I am playing around with the CheckerFramework and wanted to extract the effective @Nullable/@NonNull annotations of the return value and parameters of a method, e.g. some.package.Thing: Object compute(Object,Collection)
. The only way I found so far, is to generate source code that uses this method in different nullness contexts, so that I can infer the annotations from the checker results. But I am pretty sure that there is a way to extend the NullnessChecker, so that I can give it a method handle (obtained through reflection) of method on the classpath and export the effective nullness annotations. Can anybody give me some hints on where to start?
As background, the Checker Framework lets you write annotations on types, such as List<@NonNull String>
, but it also applies defaulting and inference.
The final type annotation is written to the class file. Therefore, you can use tools that read the class file.
javap -v MyFile.class
will show you a lot of information including the type annotations.

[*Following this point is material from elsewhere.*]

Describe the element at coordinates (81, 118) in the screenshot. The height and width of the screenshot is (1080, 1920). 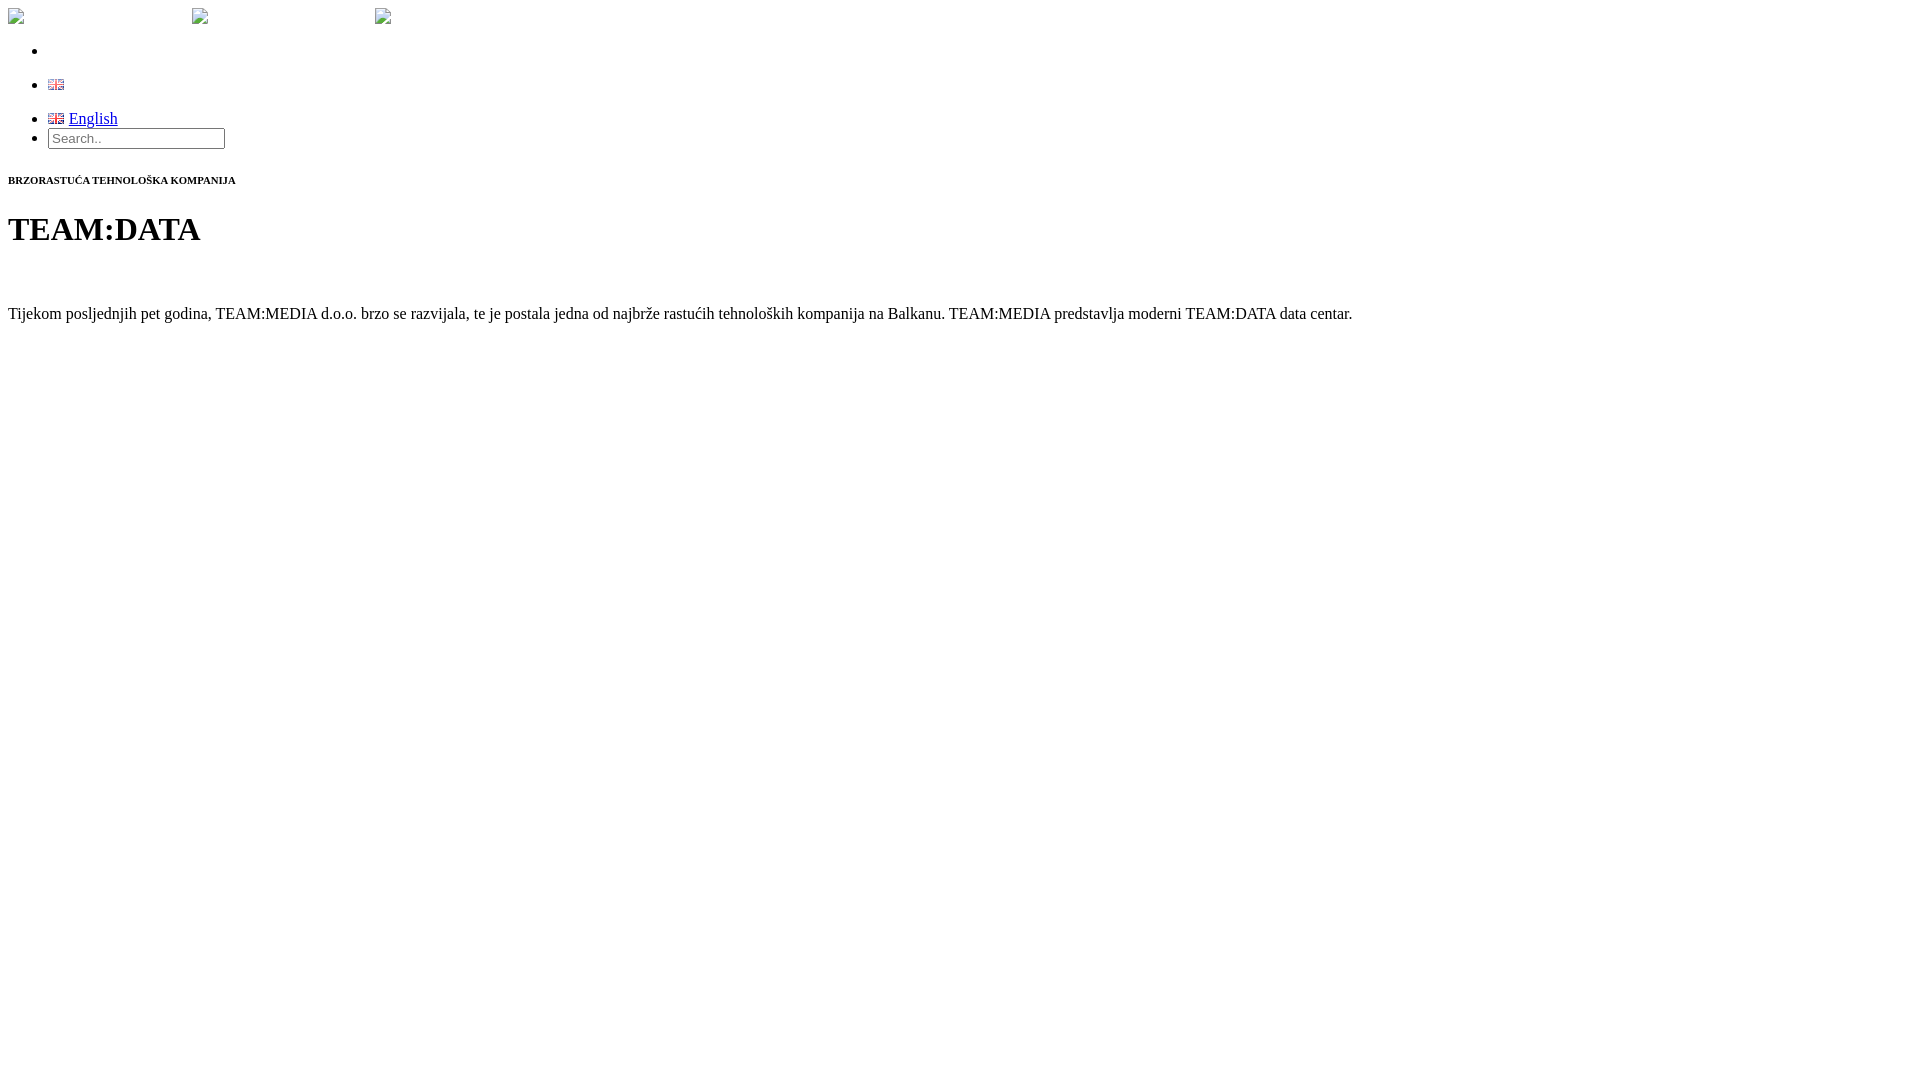
I see `'English'` at that location.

The Annotation File Utilities read annotations from, and write annotations to, .java
files, .class
files, and text files. This is what I would use, but I am not sure of your use case. I would compile the .java
file, then run extract-annotations mypackage.MyClass
to create a text file mypackage.MyClass.jaif
. A human or a tool can read that file.
If the annotations have run-time retention (most annotations, such as @Nullable
, do), you can also obtain them via reflection. This requires you to load the class under analysis, however. You can see a tutorial or another Stack Overflow question.